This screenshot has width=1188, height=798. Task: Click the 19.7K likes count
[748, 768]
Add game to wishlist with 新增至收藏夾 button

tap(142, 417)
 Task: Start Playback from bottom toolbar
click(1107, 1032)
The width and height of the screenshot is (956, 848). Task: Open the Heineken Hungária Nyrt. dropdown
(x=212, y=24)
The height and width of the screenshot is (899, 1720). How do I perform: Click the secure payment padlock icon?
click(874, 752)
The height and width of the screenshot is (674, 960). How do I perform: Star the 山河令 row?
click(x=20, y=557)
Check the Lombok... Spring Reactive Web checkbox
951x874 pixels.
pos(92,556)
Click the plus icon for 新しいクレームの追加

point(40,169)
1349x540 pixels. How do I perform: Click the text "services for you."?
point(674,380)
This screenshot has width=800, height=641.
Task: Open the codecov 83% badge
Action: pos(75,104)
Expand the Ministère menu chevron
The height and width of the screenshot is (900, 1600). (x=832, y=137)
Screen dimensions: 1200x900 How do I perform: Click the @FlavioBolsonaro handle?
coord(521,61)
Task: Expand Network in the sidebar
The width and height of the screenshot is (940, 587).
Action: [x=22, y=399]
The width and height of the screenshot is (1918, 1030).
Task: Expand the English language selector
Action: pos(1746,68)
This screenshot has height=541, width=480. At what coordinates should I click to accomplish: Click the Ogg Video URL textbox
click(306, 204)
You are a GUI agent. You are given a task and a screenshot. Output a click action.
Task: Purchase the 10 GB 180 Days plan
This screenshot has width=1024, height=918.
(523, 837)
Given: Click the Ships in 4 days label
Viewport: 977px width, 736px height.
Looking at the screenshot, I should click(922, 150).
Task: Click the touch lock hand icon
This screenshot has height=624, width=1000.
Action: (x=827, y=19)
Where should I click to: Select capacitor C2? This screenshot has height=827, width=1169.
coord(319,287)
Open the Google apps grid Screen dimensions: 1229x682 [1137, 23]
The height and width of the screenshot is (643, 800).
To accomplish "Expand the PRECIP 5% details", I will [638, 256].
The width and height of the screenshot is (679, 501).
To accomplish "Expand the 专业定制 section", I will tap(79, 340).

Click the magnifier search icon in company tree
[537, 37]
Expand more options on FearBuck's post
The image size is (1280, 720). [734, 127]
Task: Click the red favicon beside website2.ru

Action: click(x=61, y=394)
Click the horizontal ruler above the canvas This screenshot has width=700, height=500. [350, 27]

■ ■ ■ ■

### WHAT NEEDS TO BE DONE
Within the entries, find all lines that contain "will" and copy each one.

### FINISHED EXERCISE
To accomplish "Expand the PRECIP 5% details", I will [638, 256].
To accomplish "Expand the 专业定制 section", I will tap(79, 340).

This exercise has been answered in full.